- [Study material]
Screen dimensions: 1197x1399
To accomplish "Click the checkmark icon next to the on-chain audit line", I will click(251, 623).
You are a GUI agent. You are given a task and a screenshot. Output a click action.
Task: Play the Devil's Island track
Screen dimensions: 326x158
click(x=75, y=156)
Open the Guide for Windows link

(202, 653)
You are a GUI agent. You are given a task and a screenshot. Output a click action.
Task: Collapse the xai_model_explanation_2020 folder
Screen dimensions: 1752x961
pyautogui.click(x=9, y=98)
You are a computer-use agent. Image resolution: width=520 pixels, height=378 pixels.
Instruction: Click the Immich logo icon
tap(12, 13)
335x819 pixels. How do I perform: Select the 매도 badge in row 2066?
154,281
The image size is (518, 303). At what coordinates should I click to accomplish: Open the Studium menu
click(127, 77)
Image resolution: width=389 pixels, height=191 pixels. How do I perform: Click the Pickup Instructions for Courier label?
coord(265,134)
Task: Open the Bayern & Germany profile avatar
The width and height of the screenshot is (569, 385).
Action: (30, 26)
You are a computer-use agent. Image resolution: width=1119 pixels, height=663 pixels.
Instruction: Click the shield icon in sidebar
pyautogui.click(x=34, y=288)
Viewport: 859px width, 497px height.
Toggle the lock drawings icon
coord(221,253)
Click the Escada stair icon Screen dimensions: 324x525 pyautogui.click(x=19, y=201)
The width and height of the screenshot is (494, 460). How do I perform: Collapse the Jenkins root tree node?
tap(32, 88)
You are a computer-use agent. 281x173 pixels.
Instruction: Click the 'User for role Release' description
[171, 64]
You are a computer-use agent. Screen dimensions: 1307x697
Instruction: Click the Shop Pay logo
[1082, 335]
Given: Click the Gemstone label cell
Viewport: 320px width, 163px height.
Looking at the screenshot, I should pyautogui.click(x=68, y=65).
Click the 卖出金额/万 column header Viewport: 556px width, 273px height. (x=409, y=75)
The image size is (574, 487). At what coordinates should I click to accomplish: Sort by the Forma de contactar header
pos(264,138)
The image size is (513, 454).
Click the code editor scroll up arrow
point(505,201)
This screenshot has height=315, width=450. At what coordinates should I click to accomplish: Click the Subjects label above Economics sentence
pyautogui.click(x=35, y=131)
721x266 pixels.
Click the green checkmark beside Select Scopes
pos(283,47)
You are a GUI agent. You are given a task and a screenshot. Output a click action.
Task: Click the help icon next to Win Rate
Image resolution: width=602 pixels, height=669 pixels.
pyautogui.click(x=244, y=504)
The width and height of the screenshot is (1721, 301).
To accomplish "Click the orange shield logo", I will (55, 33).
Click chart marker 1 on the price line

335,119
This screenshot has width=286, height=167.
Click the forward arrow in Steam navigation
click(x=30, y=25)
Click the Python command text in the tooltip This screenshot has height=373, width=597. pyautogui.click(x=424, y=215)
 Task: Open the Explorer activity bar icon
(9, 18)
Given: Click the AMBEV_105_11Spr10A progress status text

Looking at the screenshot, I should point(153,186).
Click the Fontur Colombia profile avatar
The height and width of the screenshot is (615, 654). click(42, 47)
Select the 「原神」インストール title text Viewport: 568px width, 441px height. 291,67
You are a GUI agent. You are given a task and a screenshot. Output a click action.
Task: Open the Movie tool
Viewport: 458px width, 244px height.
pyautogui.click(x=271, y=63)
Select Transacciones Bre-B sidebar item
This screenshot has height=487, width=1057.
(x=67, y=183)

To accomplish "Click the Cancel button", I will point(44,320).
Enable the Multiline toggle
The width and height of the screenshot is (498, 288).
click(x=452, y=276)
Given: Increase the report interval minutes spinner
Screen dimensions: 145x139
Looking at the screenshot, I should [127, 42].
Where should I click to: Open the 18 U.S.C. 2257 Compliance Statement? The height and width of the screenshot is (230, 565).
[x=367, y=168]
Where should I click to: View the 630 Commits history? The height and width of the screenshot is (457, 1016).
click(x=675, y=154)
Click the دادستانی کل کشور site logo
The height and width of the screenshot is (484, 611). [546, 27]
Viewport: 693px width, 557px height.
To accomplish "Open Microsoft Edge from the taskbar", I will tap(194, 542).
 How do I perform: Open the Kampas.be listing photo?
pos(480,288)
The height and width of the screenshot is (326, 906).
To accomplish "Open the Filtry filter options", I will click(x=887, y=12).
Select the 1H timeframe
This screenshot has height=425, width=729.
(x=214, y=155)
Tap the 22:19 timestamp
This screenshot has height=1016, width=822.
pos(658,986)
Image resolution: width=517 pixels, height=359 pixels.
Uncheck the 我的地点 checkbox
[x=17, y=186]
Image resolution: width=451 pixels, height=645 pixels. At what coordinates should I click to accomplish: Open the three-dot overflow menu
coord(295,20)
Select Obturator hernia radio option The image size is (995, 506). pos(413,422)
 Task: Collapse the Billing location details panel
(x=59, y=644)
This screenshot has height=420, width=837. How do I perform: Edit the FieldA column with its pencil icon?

- [Required action]
Every line of the listing that includes "column" must be shown.

- [The completed task]
Click the 卖出金额/万 column header Viewport: 556px width, 273px height. (x=409, y=75)
This screenshot has height=420, width=837. How do I perform: Edit the FieldA column with its pencil icon?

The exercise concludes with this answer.